Médico se forma sem saber básico, diz presidente de Conselho

Revista Exame

Nesta semana, a notícia de que 60% dos recém-formados em medicina reprovaram no exame do Conselho Regional de Medicina de São Paulo (Cremesp) acendeu a luz amarela sobre a qualidade do ensino da profissão no estado e no país.

Ou seja, de cada 10 médicos, seis não conseguiram acertar mais que 60% das questões da prova.

Nas escolas privadas a situação é alarmante: mais de 70% dos alunos foram reprovados, enquanto nas escolas públicas o índice ficou em 34%.

Nem todo o conteúdo da prova pode ser considerado diícil, segundo o Cremesp. Um em cada seis médicos que acabaram de sair dos bancos da universidade não soube diagnosticar corretamente um caso de tuberculose, por exemplo.

“Os resultados são assustadores”, diz João Ladislau Rosa, presidente da Cremesp. “Que tipo de médico estamos oferecendo à população brasileira?”, questiona em entrevista concedida à EXAME.com.
EXAME.com: Como são os médicos que estão saindo das faculdades?

João Ladislau Rosa: São médicos mal preparados. É a sensação que temos, pelo menos. Um índice de 70% de reprovação é muito alto para uma prova que contém questões simples, de conhecimento básico. Por exemplo, havia uma questão sobre tuberculose e 60% dos estudantes erraram. É impossível um médico não saber fazer um diagnóstico de tuberculose, uma doença tão presente no Brasil.

EXAME.com: Como o Cremesp avalia esse resultado?

Rosa: Esse resultado demonstra que a formação dos médicos no estado de São Paulo peca pela falta de qualidade. Deixa a desejar. O nosso entendimento é de que as escolas de medicina oferecem um ensino de qualidade discutível. Não são todas, claro.

Por um acordo com as escolas, não podemos divulgar quais são as melhores e quais são as piores, porém as escolas públicas tem um índice de aprovação muito melhor do que as privadas.

Dos formados em outros estados, o índice de reprovação também é bem alto: 72,2%, mas em comparação com os que fazem faculdade em São Paulo, a participação dos de outros estados ainda é pequena. Neste ano, foram 2843 participantes formados em escolas paulistas e 485 de outros estados.

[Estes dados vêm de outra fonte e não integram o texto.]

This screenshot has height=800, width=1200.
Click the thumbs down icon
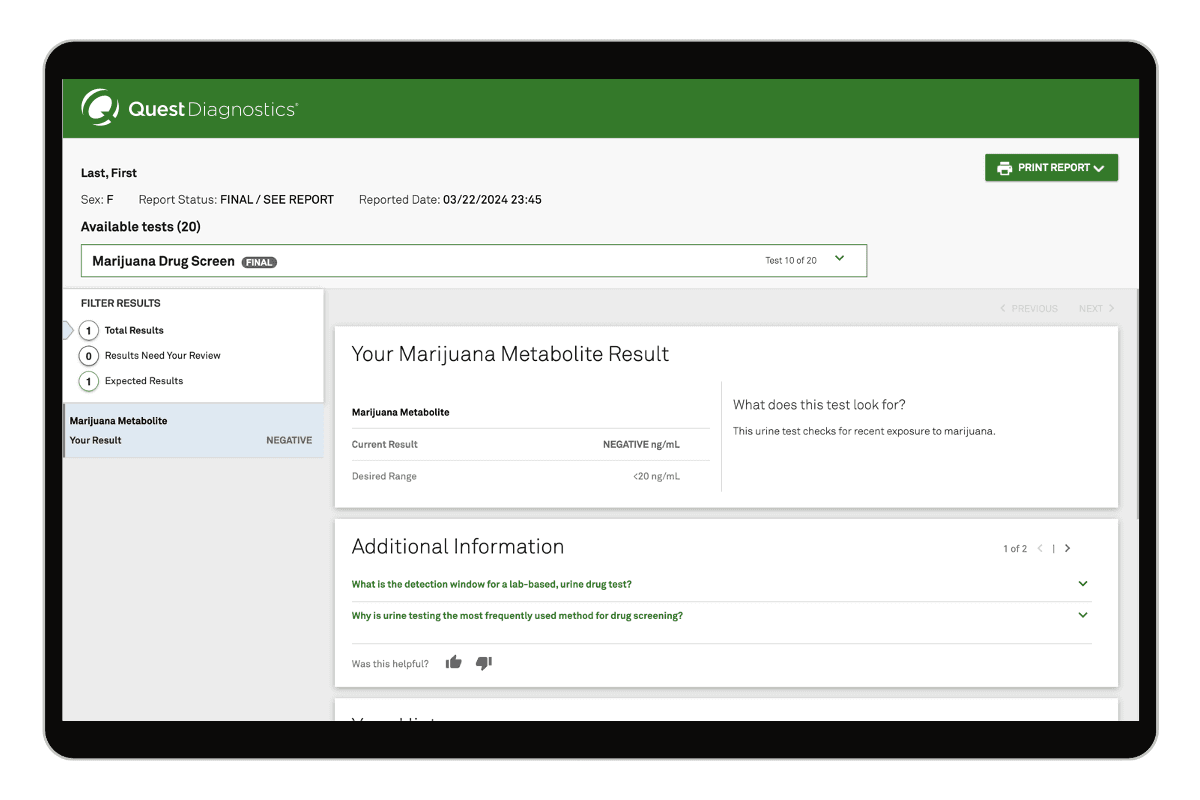484,663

EXAME.com: O que explica esse nível de reprovação tão alto nas particulares?

Rosa: Nos últimos 10 anos, o número de escolas no Brasil praticamente dobrou. O Ministério da Educação está autorizando a criação de escolas indiscriminadamente. E não é simples montar uma escola de medicina, é extremamente caro ter uma boa estrutura. Não sei também onde eles arrumam tantos docentes qualificados para dar aula em todas essas escolas.

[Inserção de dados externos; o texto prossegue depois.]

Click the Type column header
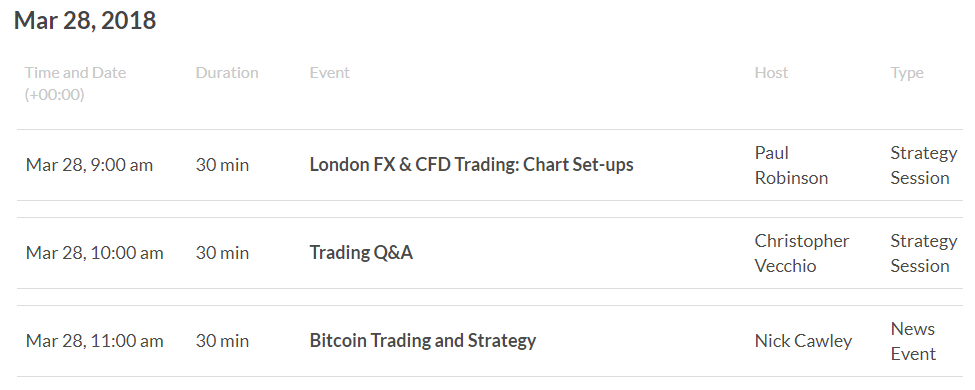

Além disso, as escolas privadas têm mensalidade de 4 a 7 mil reais. Dificilmente eles vão reprovar um aluno que paga R$ 7 mil todo mês. É complicado. A avaliação pode não ser a melhor por conta disso.

EXAME.com: Qual o objetivo do exame do Cremesp, já que não é obrigatório para atuar como médico?

Rosa: Há 10 anos nós reparamos que havia um aumento no número de denúncias desproporcional ao crescimento do número de médicos. A maioria dessas denúncias era relacionada à má prática, o que está diretamente relacionado à má formação médica. Por isso resolvemos criar esse exame, para avaliar as escolas de medicina e o tipo de profissional que elas formam.

Nosso objetivo é sensibilizar as autoridades brasileiras para fiscalizar as escolas. Além disso, vemos que é necessário a criação de um exame único e obrigatório para o país todo, de caráter eliminatório. Isto é, não passou, tem que voltar para escola, e a escola tem que se responsabilizar pela educação desse aluno.

EXAME.com: O que falta para esse novo exame ser criado?

Rosa: O exame precisa ser criado por uma lei federal. Já existem dois projetos tramitando no Congresso: um que exigiria o exame para todos os formados em medicina e outro que obrigaria todos os profissionais de saúde a fazer uma prova eliminatória no final do curso.

EXAME.com: Há alguma resistência por parte do governo?

Rosa: No MEC sempre existiu uma resistência a esse tipo de exame, assim como dentro das entidades médicas, tanto que ele só é realizado em São Paulo. Mas com os resultados que estamos conseguindo aqui, estamos ganhando apoio de entidades do Brasil inteiro. Os resultados são assustadores. Qual é a qualidade dos médicos que estamos oferecendo à população brasileira?